Wild chimpanzees make tools for drinking alcohol
Palm fronds use to soak up fermented sap
Chimpanzees in West Africa get inebriated during lengthy "drinking sessions" featuring the fermented sap of palm trees — normally used to make palm wine — according to a new study published Wednesday.
The report in the journal Royal Society Open Science focused on primates living in Guinea, which use palm fronds to soak up the fermented sap of raffia palms that can contain up to 6.9 per cent alcohol — stronger than most beers.
- Non-human persons? Animal rights get legal leg up
- Female chimps hunt with tools
- Wild chimps learn from others to make new tools
"The habitual and voluntary consumption of ethanol has been documented until now, only in humans," apart from anecdotal observations in wild apes, said Kimberley Hockings of Oxford Brookes University, one of the report's co-authors.
No human interaction
While baboons in South Africa are known to steal fermenting grapes from vineyards and monkeys are known to sneak the odd cocktail from unsuspecting resort tourists, the chimpanzees in Boussou are unique because their alcohol consumption is not the result of any human interaction, the report said.
Some of the chimps "consumed significant quantities of ethanol and displayed behavioural signs of inebriation," the study found.

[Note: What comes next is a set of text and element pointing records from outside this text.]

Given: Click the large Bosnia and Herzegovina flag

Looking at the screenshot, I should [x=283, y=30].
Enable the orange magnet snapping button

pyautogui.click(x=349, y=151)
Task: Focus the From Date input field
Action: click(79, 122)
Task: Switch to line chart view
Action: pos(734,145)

While researchers note that no detailed behavioural data was collected — "some drinkers rested directly after imbibing fermented sap."
The behaviour though is still quite rare, Hockings said, requiring researchers to combine their data from observations dating back to 1995. Researchers said they observed 51 "drinking events" by individual primates over that period of time.
"One adult male in particular accounted for 14 of 15 events," they said.